This blind spot is widened by the clinical separation of drug effects from their real-world “set and setting.” In India’s prohibited context, use is shaped by social stigma (being derogatorily labelled “charsi” and “ganjedi”) and the stress of secrecy. This environment can compound anxiety, a modulation entirely absent from controlled trials. Consequently, clinical models risk a dual failure: they may underestimate the drug’s reinforcing properties, which can be tied to subtle cognitive benefits, and they may overlook its full therapeutic potential by not capturing user-reported outcomes like mental calm or holistic wellbeing. Therefore, advancing the science requires methods that systematically capture this lived experience. The interconnected issues of product variability, dosing impossibility, and unmeasured subjective effects together expose the limitations of a research model that ignores the illicit market. Bridging this gap is an urgent imperative for a relevant and comprehensive public health understanding of cannabis.

5 Conclusions and recommendations

Clinical research on purified cannabinoids creates a dangerous blind spot by ignoring the reality of illicit markets. In India, as demonstrated through 13 years of lived experience, the primary toxicological risks for consumers arise not from the plant’s natural compounds, but from the unregulated production environment: wildly unpredictable potency, contamination from pesticides or heavy metals, and deliberate adulteration with unknown substances. This lack of basic safeguards transforms consumption into a hazardous gamble, where any potential benefit is inextricably linked to significant and unpredictable health risks, a fundamental public health failure.
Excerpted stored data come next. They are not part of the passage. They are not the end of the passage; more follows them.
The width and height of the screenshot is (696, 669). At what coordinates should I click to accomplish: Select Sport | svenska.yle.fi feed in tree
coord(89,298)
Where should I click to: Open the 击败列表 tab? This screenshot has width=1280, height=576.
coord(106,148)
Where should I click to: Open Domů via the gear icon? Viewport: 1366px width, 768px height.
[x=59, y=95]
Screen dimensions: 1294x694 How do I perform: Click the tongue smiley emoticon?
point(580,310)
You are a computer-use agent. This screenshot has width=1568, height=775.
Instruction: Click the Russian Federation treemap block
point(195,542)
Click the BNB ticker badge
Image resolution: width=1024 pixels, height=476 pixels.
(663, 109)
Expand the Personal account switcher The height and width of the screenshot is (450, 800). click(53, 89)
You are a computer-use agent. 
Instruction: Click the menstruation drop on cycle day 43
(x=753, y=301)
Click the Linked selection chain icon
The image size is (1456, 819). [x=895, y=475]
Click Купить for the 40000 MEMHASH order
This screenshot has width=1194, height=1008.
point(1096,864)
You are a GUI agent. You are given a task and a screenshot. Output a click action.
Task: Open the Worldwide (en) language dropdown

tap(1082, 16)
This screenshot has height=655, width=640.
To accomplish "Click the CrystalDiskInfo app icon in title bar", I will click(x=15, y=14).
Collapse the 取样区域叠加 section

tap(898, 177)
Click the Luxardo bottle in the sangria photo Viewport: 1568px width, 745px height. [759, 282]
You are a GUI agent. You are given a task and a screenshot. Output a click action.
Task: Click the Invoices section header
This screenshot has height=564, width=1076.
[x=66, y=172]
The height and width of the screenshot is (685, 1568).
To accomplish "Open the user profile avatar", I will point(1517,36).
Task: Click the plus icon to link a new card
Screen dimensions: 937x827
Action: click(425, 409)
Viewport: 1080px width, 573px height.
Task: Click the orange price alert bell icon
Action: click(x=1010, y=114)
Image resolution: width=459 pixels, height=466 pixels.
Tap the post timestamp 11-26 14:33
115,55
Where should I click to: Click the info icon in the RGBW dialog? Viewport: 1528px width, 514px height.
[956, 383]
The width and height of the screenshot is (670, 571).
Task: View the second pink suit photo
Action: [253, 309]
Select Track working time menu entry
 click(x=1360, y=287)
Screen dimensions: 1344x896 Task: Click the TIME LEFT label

Closing this critical data gap and mitigating harm requires immediate, coordinated action on four fronts. First, public health policy must recognize that the most effective toxicological intervention is a transition from prohibition to a regulated legal market, which enables mandatory quality control, accurate labelling, and consumer protection. Second, the scientific paradigm must expand to include qualitative, user-centered research that captures the full spectrum of effects, such as cognitive enhancement, which drive real-world use but are invisible to standard clinical metrics. Third, chemical surveillance studies are urgently needed to systematically document the actual composition of the illicit supply, providing an evidence base for accurate risk communication. Finally, where prohibition persists, there is an ethical obligation to disseminate pragmatic harm reduction information to educate consumers on dosing unpredictability and safer practices. Together, these steps form the only viable path toward a science and policy framework that is both rigorous and relevant to the lived experiences of millions.

Data availability statement

The original contributions presented in the study are included in the article/supplementary material, further inquiries can be directed to the corresponding author.

Author contributions

MR: Writing – original draft, Writing – review and editing, Conceptualization.

Funding

The author(s) declared that financial support was not received for this work and/or its publication.

Conflict of interest

The author(s) declared that this work was conducted in the absence of any commercial or financial relationships that could be construed as a potential conflict of interest.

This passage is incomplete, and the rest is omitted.